IBM Cloud Object Storage

6.4 and later

The IBM Cloud Object Storage target writes data to IBM Cloud Object Storage. For information about supported versions, see Supported systems and versions.

When you configure the IBM Cloud Object Storage target, you specify the endpoint to connect to. In addition, you can enable the target to use SSL. You can also use a connection to configure the target.

You specify the file name, file suffix, and file type to write to, and optionally specify file and object prefixes. You also specify the table and table type to load the data into.

Before you use the IBM Cloud Object Storage target, you must complete some prerequisite tasks.

Prerequisite

About this task

Before you configure the IBM Cloud Object Storage target, complete the following prerequisite task.

Procedure

Verify that the Db2Data Collector flight.enable property is set to auto or true.

Bucket

When you configure the bucket where records should be written, you can specify an exact bucket name or you can use an expression that evaluates to a bucket name.

For example, to write to buckets based on data in the Type field, you can use the following expression to define the bucket: ${record:value('/Type')}.

With this expression, the target writes records to buckets based on the data in the Type field.

Troubleshooting IBM Connectivity Service

The IBM Cloud Object Storage target connects to the database through IBM Connectivity Service. IBM Connectivity Service and all stages that use the service are bundled into the IBM Connectivity Service stage library, streamsets-datacollector-ibm-connectivity-service-lib. By default, Data Collector runs IBM Connectivity Service when the IBM Connectivity Service stage library is installed.

If IBM Connectivity Service stops responding, Data Collector attempts to restart the service. If Data Collector is unable to restart IBM Connectivity Service, you can use the following API calls to view the IBM Connectivity Service state and restart IBM Connectivity Service:
Call CURL request
Get IBM Connectivity Service state

curl --location 'https://<engine url>/rest/v1/flight/state' --header 'Authorization: Bearer <IBM Cloud API key>

Restart IBM Connectivity Service

curl --location 'https://<engine url>//rest/v1/flight/restart' --header 'Authorization: Bearer <IBM Cloud API key>

Get IBM Connectivity Service logs

curl --location 'https://<engine url>//rest/v1/flight/state' --header 'Authorization: Bearer <IBM Cloud API key>

Note: You use an IBM Cloud API key to make these API calls.
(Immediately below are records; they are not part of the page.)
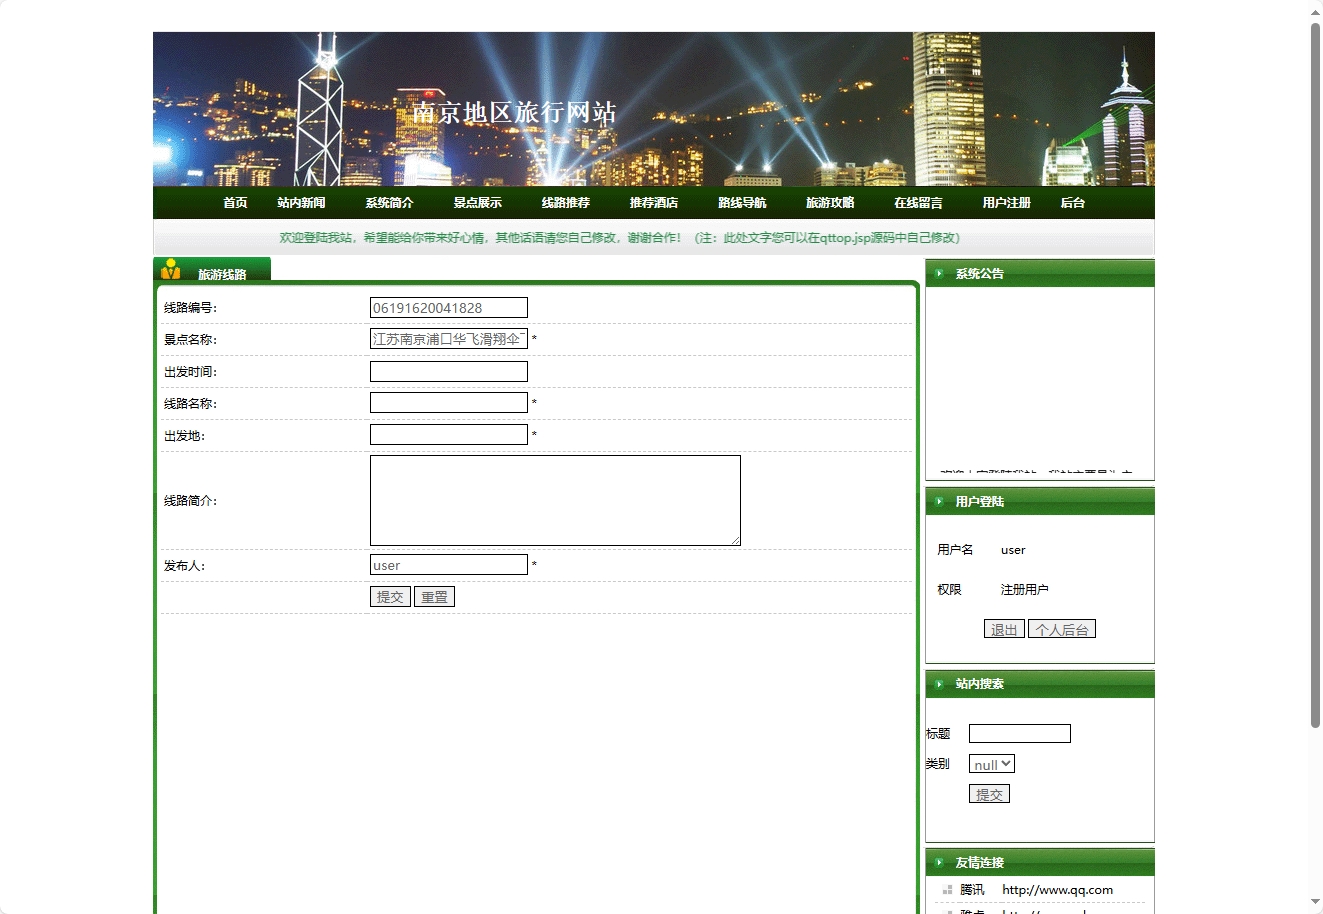Click the 重置 button to reset form
The image size is (1323, 914).
[x=434, y=597]
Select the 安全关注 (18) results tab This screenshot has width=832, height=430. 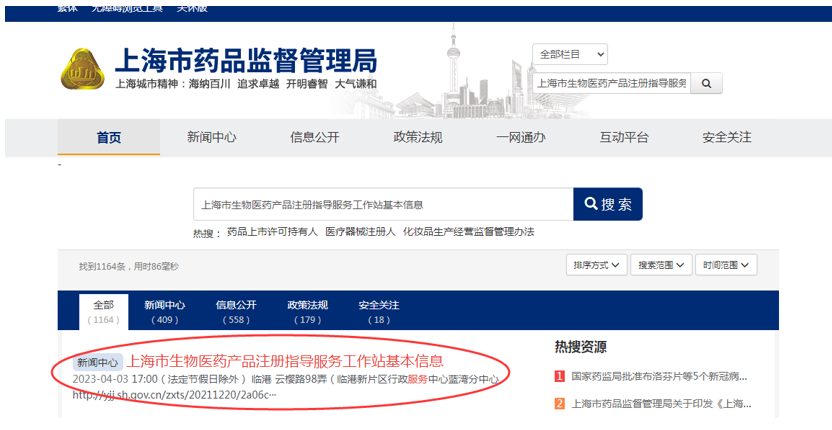(378, 311)
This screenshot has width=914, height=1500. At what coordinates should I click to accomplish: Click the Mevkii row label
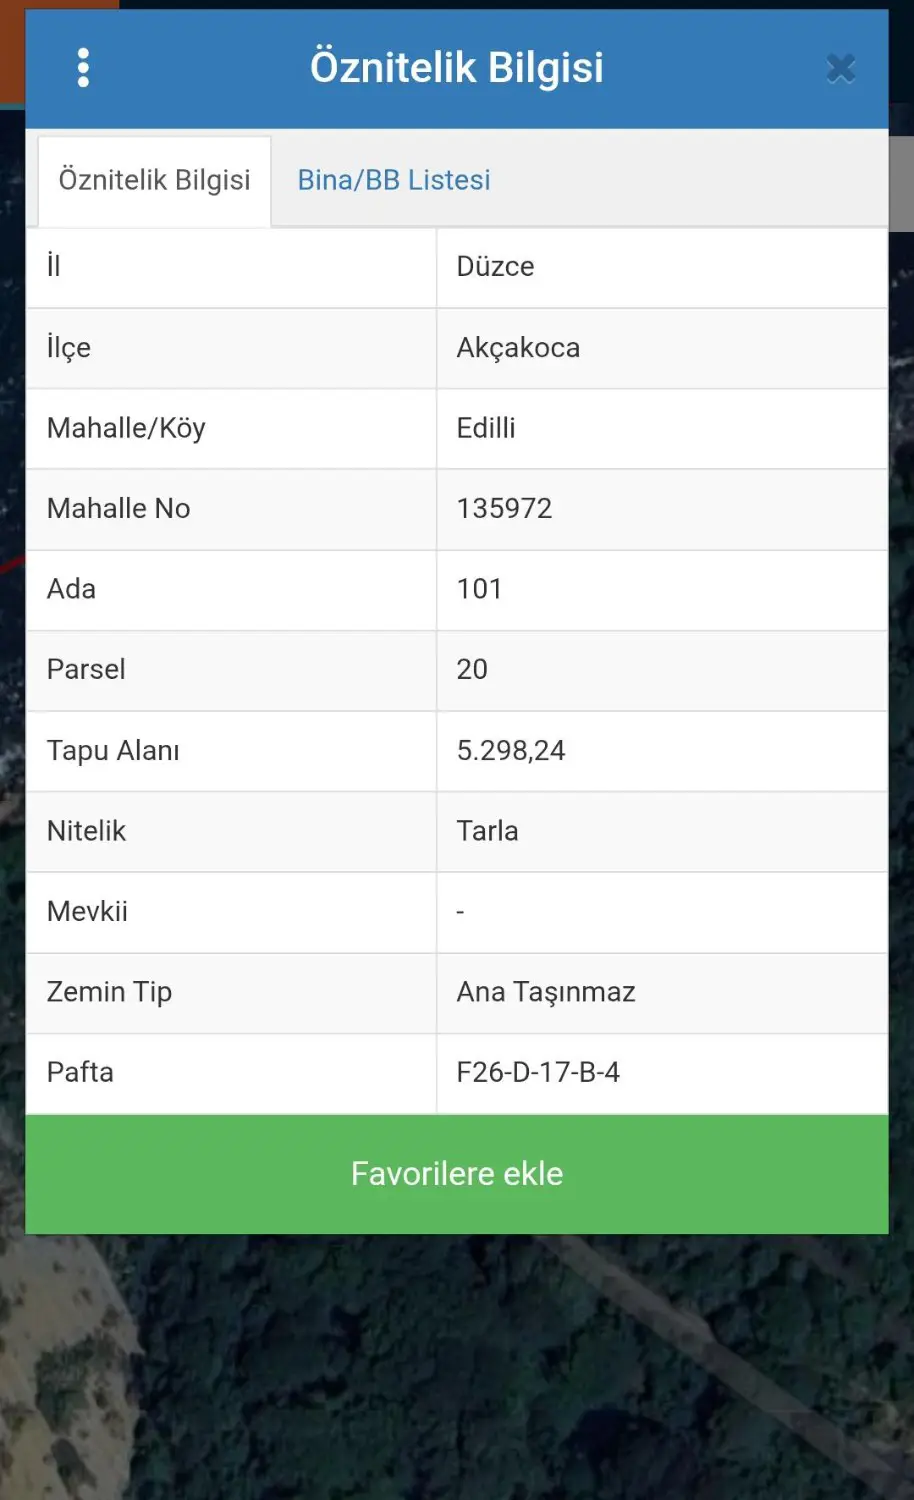pyautogui.click(x=87, y=912)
For information on managing IBM Cloud API keys, see the IBM Cloud documentation.

Configuring an IBM Cloud Object Storage target

About this task

Configure an IBM Cloud Object Storage target to write data to IBM Cloud Object Storage.

Procedure

  1. In the Properties panel, on the General tab, configure the following properties:
    General property Description
    Name Stage name.
    Description Optional description.
    Required Fields Fields that must include data for the record to be passed into the stage.
    Tip: You might include fields that the stage uses.

    Records that do not include all required fields are processed based on the error handling configured for the flow.
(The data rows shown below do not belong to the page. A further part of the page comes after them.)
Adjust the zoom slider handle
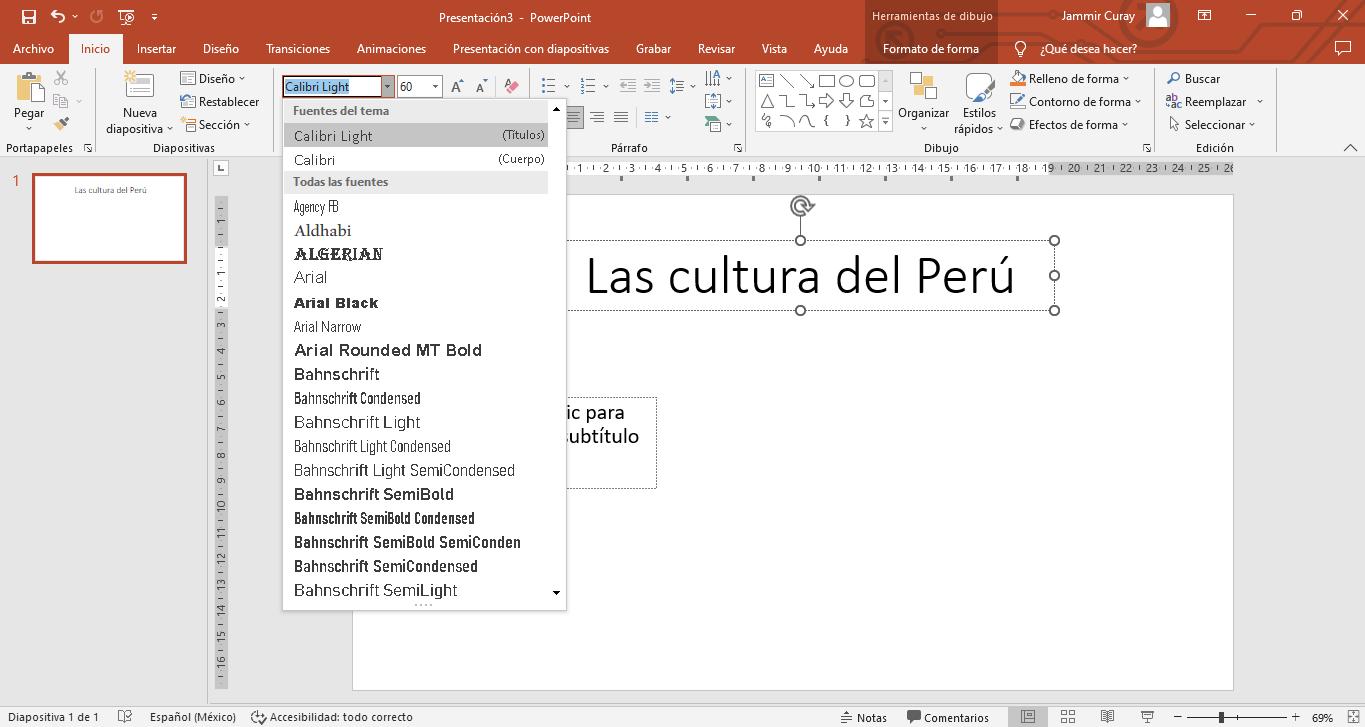The image size is (1365, 727). 1221,717
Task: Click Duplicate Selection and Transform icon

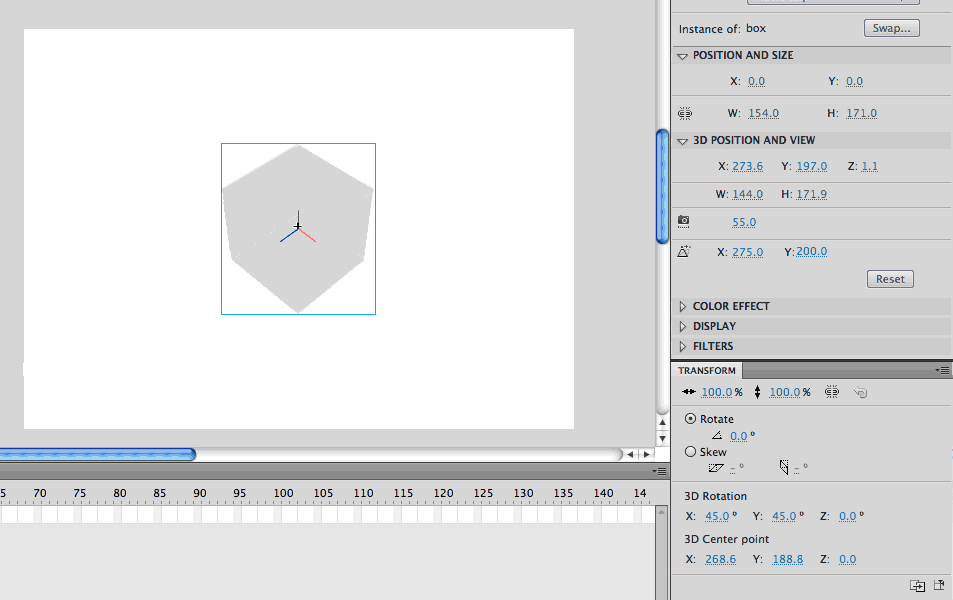Action: (917, 586)
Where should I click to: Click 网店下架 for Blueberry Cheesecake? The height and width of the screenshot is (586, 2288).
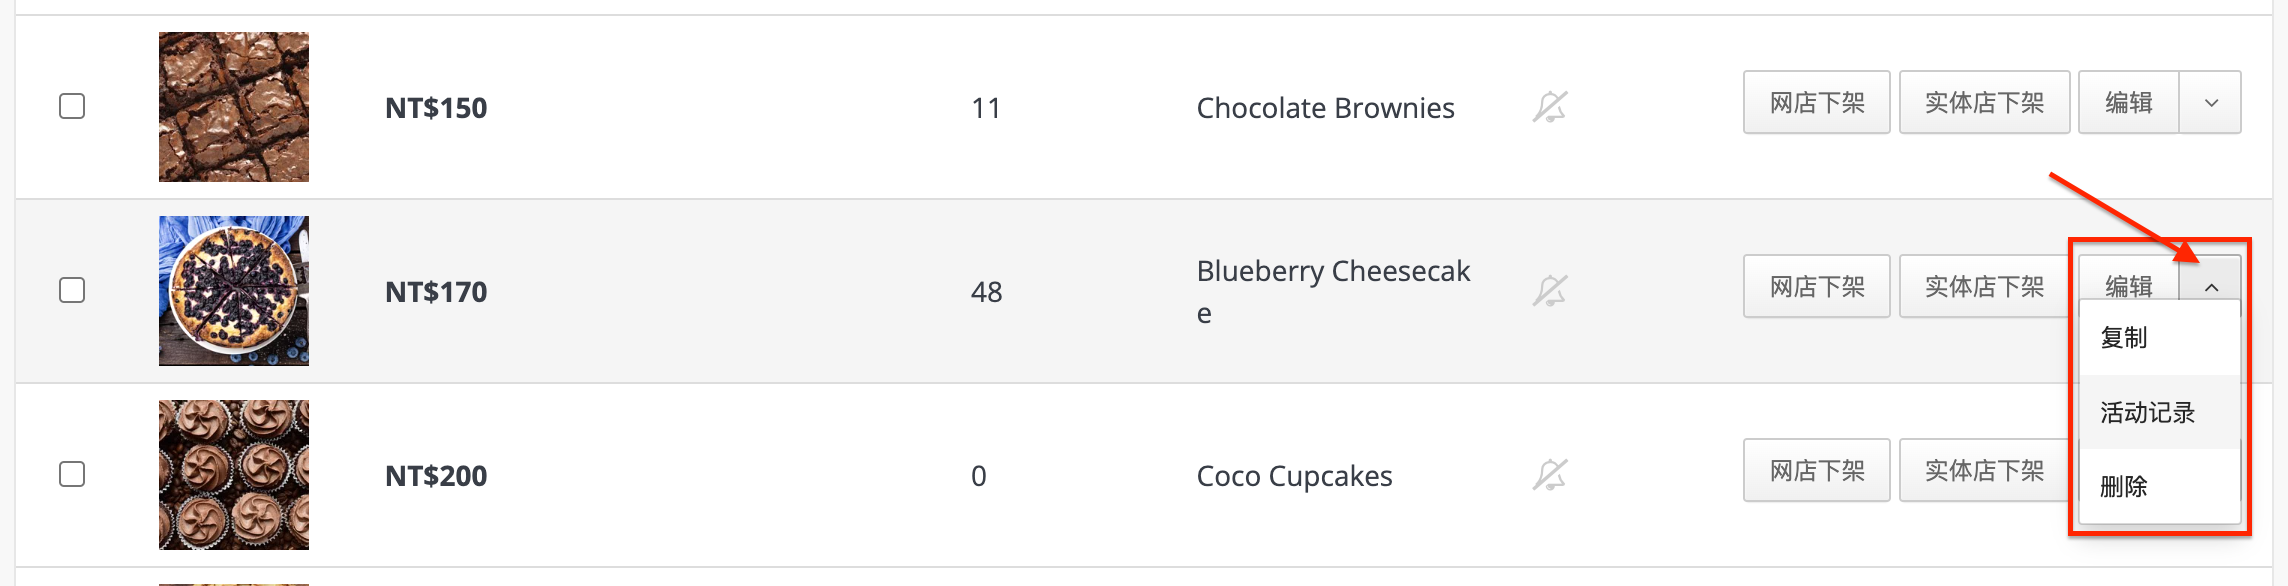tap(1817, 286)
    Preconditions Conditions that must evaluate to TRUE to allow a record to enter the stage for processing. Click Add to create additional preconditions.

    Records that do not meet all preconditions are processed based on the error handling configured for the stage.

    On Record Error Error record handling for the stage:
    • Discard - Discards the record.
    • Send to Error - Sends the record to the flow for error handling.
    • Stop Flow - Stops the flow.
  2. On the COS tab, configure the following properties:
    COS property Description
    Connection

    7.4 and later

    Connection that defines the information that is required to connect to an external system.

    To connect to an external system, you can select a connection that contains the details, or you can specify the details in local properties. When you select a connection, the flow canvas hides properties that are defined in the connection.

    Endpoint URL of the endpoint to connect to.
    Use SSL Enables SSL.

    Enable only if the IBM Cloud Object Storage instance is configured to accept SSL connections.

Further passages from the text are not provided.